» **WHAT THE TASK REQUIRES**
Go through the material below, tally each line containing "electronics", and write the tally alone.

[INFORMATION SUPPLIED Boundary: Start]

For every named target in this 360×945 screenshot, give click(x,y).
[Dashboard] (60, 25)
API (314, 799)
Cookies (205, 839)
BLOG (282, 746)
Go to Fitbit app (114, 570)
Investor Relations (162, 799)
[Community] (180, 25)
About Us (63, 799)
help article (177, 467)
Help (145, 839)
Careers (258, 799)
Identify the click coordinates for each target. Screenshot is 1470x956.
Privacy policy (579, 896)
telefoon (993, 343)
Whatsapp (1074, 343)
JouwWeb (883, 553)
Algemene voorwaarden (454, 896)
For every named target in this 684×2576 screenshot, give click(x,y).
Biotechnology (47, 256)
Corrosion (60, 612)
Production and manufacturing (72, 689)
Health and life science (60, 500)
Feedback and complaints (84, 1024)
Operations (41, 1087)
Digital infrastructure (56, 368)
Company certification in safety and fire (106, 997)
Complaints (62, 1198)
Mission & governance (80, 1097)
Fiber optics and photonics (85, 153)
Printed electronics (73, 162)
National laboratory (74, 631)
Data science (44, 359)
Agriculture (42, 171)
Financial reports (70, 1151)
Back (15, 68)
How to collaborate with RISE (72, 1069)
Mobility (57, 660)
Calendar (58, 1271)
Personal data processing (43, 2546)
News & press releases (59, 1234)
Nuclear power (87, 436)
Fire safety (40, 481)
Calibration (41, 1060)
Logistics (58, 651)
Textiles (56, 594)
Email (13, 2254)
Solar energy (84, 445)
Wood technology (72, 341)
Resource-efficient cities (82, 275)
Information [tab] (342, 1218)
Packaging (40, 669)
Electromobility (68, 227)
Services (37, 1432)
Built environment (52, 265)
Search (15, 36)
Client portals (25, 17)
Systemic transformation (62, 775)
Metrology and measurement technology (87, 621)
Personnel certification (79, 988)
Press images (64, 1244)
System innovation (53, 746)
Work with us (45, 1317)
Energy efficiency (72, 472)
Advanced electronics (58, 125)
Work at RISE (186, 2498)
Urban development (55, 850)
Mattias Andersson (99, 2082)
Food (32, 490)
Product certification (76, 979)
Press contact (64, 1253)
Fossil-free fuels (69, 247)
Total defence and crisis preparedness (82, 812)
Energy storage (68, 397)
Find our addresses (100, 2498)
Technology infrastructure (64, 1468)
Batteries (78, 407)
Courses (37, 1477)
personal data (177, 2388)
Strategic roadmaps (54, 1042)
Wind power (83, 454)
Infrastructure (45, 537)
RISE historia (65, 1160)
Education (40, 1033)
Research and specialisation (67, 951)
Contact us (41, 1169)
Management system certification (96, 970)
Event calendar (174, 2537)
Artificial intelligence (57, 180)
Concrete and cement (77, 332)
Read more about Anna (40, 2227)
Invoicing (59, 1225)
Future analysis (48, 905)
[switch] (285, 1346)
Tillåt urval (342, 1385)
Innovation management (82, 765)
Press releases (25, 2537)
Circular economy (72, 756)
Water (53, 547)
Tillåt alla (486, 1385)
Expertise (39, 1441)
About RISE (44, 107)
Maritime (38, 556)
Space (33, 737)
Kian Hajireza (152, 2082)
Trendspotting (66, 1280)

[INFORMATION SUPPLIED Boundary: End]

» **EXPECTED ANSWER**
2